RCMP charge Canadians with selling stolen satellite technology to China
This undated image from Google Street View shows Teledyne DALSA's office in Waterloo, Ont.
The Canadian Press
Published Monday, February 29, 2016 2:22PM EST
Last Updated Monday, February 29, 2016 3:23PM EST
Four people and two Canadian companies are facing charges over their alleged roles in exporting controlled goods and technologies to China that could enhance that country's satellite cameras, RCMP said Monday.
The Mounties allege the four were involved in creating and selling microelectronics, specifically a sensor, to two Chinese companies -- one of them state-owned.
They allege the goods and technologies were being shipped from Canada to China in violation of the Canadian Controlled Goods Program and other export laws.
Two Canadians -- who worked at Waterloo, Ont.-based Teledyne DALSA Inc. -- stole technology from their employer and set up a company with a former employee in order to get a contract to make the sensor, police alleged in a statement.
Investigators say the fourth accused works with one of the Chinese companies allegedly involved.
"Project OSensor commenced in early 2014 after the RCMP was requested to conduct a criminal investigation by Public Services and Procurement Canada -- Controlled Goods Directorate and Global Affairs Canada, as a result of a written complaint ... from Teledyne DALSA," police said.
Teledyne co-operated fully with the investigation, they said.
Arthur Xin Pang, of Pierrefonds, Que., and his company Global Precision Inc., Bianqiao Li, of Waterloo, Ont., Nick Tasker of the United Kingdom and his Montreal-based company, 3D Microelectronics Inc., and Hugh Ciao, of California, face numerous offences related to the alleged incident.
Police said Pang and Li were to appear for a bail hearing in a Waterloo court on Monday, while warrants have been issued for Tasker and Ciao.
Canada has a controlled goods program designed to prevent proliferation of weapons, satellite communication equipment, military equipment and intellectual property.
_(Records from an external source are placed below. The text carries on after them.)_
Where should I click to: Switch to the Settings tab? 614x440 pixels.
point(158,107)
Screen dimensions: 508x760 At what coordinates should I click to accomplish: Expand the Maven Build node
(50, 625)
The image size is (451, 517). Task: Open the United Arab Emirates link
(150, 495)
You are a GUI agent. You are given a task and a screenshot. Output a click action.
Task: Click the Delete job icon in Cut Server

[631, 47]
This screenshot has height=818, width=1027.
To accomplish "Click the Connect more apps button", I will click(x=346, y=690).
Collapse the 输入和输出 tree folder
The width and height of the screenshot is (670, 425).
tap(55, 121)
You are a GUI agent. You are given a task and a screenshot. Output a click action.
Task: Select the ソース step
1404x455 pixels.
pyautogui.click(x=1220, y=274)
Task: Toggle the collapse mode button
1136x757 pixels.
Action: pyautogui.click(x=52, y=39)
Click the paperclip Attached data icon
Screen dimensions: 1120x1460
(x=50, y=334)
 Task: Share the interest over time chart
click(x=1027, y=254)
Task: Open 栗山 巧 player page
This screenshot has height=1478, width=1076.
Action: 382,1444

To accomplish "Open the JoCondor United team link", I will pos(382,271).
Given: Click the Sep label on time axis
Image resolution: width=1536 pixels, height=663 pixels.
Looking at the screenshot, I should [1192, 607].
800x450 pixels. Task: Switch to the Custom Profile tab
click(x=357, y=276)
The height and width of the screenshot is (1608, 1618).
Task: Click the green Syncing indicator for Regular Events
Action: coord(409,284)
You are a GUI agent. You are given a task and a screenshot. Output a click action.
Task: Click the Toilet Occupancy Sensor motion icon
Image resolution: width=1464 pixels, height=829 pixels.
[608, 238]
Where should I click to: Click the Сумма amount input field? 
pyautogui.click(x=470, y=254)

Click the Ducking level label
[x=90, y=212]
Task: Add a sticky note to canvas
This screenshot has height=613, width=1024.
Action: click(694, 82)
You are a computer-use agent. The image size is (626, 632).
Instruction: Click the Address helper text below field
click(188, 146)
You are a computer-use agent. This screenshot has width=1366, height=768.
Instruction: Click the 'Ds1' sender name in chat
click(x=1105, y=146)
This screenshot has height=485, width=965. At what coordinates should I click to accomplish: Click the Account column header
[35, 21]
"Canada has an international responsibility to safeguard its exports which potentially may be used against Canadians and their allies," said RCMP Supt. Jamie Jagoe.
"This investigation is an example of foreign governments having an interest in Canadian-based controlled technology and it highlights the RCMP's commitment to keeping Canadian's safe from the potential misuse of that technology."
The Canadian Space Agency, the Department of National Defence, Global Affairs Canada, the U.S. Department of Homeland Security, and the FBI were among the agencies involved in the investigation, police said.